Introduction. Rerouting Irish Modernism: Postcolonial Aesthetics and the Imperative of Cosmopolitanism

Introduction. Rerouting Irish Modernism: Postcolonial Aesthetics and the Imperative of Cosmopolitanism

Chapter:
(p.1) Introduction. Rerouting Irish Modernism: Postcolonial Aesthetics and the Imperative of Cosmopolitanism
Source:
Empire's Wake
Author(s):

Mark Quigley

Publisher:
Fordham University Press
DOI:10.5422/fordham/9780823245444.003.0001

This chapter argues that an overemphasis on cosmopolitanism as the signature feature of modernism significantly distorts understandings of the development of modernist aesthetics, especially in postcolonial contexts.

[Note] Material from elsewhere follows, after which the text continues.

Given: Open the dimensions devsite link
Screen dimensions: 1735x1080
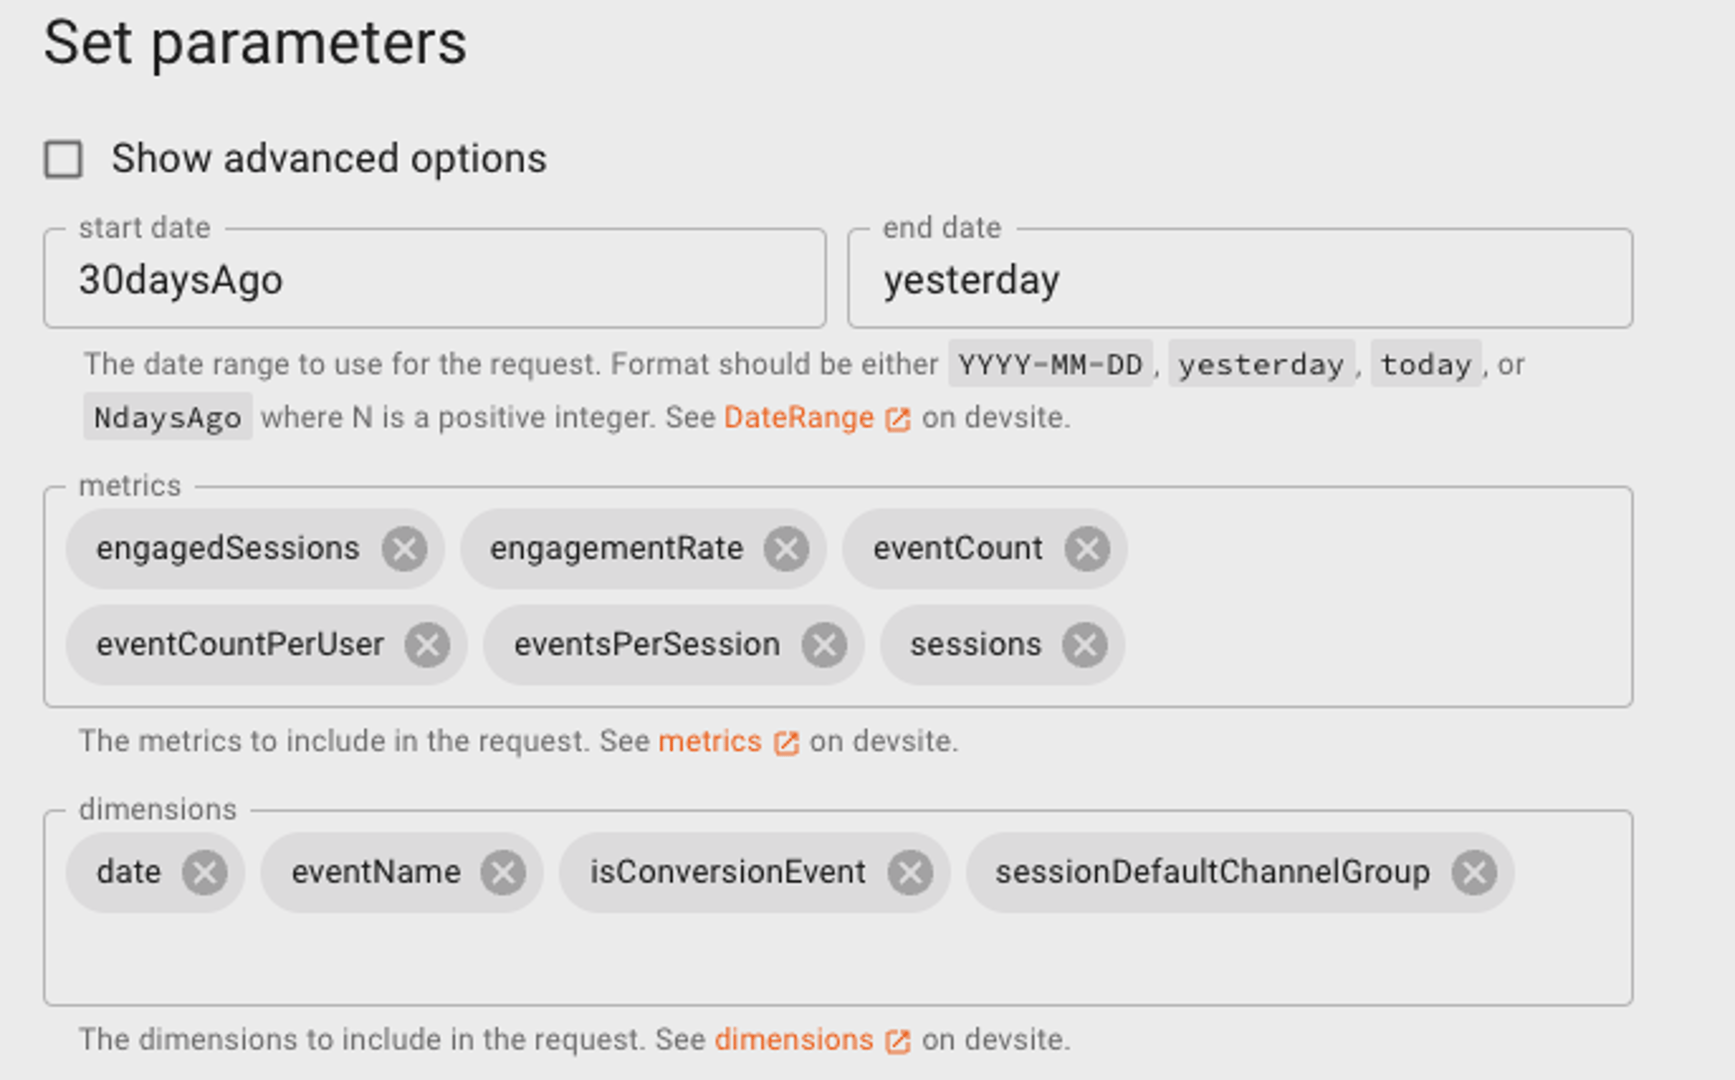Looking at the screenshot, I should click(794, 1040).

Arguing that Irish writers’ late modernism implodes the anthropological object anchoring the primitivism of high modernist thought, the chapter discusses the conceptions of “anthropological modernism” offered by Gregory Castle, Jed Esty, and Marc Manganaro and explains how considerations of Irish late modernism shed new light on the projects of “the new modernist studies” and analyses of “global” modernism. Tracing the different ways that scholars as varied as Richard Ellmann, Terry Eagleton, Robert Crawford, and Rebecca Walkowitz have framed the relationship between modernism and cosmopolitanism through the work of Irish writers such as Joyce and Yeats, the chapter also explores how a sustained engagement with Irish studies, postcolonial studies and recent developments in Beckett scholarship helps to produce a more richly nuanced account of modernism’s different moments and the ways that postcoloniality shapes the transition to a distinct set of late modernist aesthetic practices and the subsequent rise of postmodernism.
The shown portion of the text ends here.